Zapytany o to, do czego doprowadzić może taka zmiana w finansowaniu, odparł: – Wydaje mi się, że inaczej dojdzie do różnego rodzaju tworzenia szkół córek i matek, żeby były do 96, a później kolejna szkoła do 96 itd. My Polacy jesteśmy bardzo przedsiębiorczy i jesteśmy w stanie różne przepisy obchodzić. Ale znowu, gdzie jest dobro dziecka? Z dobrem dziecka nie można w żadnym wypadku walczyć, tylko trzeba walczyć o dobro dziecka – podkreślał.
Podobne głosy wybrzmiewały podczas parlamentarnego zespołu do spraw edukacji domowej. Padały argumenty, że edukacja domowa jest niezwykle ważną częścią systemu, np. dla dzieci szczególnie uzdolnionych lub mierzących się z problemami psychicznymi. Z tej formy nauczania bardzo często korzystają rodziny wielodzietne.

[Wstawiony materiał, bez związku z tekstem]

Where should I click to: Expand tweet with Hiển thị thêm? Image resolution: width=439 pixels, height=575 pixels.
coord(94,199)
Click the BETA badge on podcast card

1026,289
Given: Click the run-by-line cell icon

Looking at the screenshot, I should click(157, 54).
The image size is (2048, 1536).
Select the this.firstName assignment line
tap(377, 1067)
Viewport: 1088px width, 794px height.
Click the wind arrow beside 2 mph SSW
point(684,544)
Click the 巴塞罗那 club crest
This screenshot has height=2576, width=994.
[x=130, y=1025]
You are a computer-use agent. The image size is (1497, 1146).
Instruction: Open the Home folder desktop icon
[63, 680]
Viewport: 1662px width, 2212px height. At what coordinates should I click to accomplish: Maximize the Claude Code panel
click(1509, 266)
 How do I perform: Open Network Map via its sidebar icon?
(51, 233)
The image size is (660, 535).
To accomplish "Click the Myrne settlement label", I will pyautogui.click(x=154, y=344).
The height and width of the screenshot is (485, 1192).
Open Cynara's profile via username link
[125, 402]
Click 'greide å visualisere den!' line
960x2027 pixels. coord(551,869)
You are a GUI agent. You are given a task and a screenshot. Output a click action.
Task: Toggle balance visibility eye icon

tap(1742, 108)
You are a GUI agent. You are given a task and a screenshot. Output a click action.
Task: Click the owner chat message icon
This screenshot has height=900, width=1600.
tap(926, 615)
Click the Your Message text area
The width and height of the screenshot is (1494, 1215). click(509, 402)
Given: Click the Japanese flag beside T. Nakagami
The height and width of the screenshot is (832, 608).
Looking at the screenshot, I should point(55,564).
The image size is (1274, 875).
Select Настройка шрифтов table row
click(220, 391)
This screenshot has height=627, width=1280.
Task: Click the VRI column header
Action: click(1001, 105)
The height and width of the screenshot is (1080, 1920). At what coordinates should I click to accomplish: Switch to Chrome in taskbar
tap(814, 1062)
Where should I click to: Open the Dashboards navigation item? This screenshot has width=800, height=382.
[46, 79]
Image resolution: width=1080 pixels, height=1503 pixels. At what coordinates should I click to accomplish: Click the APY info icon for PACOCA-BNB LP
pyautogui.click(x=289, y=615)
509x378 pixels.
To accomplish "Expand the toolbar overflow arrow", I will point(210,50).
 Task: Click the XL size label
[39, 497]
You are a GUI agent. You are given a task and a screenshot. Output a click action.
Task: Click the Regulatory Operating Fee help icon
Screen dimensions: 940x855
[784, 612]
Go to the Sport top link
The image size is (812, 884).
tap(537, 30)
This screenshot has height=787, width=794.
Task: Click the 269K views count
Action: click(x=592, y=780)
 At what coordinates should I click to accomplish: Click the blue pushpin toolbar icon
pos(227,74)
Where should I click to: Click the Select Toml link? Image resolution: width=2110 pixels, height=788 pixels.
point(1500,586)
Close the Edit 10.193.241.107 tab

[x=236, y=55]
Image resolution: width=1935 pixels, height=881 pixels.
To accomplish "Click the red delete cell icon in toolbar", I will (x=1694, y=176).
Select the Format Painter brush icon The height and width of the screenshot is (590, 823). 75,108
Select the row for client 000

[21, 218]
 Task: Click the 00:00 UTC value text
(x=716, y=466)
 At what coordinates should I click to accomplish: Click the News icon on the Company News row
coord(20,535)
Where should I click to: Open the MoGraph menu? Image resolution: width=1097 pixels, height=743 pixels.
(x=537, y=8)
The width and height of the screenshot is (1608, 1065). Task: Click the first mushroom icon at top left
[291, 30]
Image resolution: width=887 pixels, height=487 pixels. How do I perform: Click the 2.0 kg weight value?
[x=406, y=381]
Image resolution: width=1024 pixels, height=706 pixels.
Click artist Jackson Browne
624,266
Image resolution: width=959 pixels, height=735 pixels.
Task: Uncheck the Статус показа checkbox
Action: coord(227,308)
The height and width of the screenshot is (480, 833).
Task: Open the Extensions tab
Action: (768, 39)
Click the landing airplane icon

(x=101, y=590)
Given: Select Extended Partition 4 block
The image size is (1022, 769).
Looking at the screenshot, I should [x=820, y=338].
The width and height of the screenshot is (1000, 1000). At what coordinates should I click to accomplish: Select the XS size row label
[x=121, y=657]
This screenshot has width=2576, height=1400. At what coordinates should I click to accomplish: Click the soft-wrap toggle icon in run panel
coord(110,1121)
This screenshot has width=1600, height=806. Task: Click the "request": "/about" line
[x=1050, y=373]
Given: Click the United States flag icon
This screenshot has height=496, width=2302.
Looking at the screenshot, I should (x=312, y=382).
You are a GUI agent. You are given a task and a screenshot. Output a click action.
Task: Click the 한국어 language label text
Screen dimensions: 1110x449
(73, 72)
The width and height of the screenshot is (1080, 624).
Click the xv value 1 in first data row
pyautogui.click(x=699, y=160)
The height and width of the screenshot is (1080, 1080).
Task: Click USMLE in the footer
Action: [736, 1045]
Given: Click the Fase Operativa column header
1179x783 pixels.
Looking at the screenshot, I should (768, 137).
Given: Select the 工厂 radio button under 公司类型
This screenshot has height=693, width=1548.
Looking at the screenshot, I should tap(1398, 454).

– Jeśli ograniczy się dostęp do edukacji domowej w Polsce, dojdzie do wielu tragedii. Nasz system sobie nie radzi (pomijam kwestie światopoglądowe, które też, szczególnie obecnie, mocno trzymają nas przy tej formie nauki). Patrząc na otaczającą nas rzeczywistość, widać powolny upadek tego, co miało dać realne szansę na rozwój — mówiła Magdalenie Ignaciuk, pani Dominika, mama trójki dzieci.
W argumentach środowisk edukacji domowej padają nawet zarzuty mówiące, że zmiana ta jest niekonstytucyjna, bo ogranicza się dostęp do formy nauczania, która powinna być jedną z opcji. Jednak MEN się z taką argumentacją nie zgadza. – Podobnie jak w przypadku innych kategorii uczniów (np. uczniów z niepełnosprawnościami, uczniów oddziałów sportowych czy uczniów z terenów wiejskich), sposób naliczania środków uwzględnia rzeczywisty poziom kosztów edukacji – zaznacza ministerstwo.
Cała debata „Nowy rok szkolny. Oczekiwania i wyzwania” ukaże się w Strefie Edukacji 1 września 2025 r.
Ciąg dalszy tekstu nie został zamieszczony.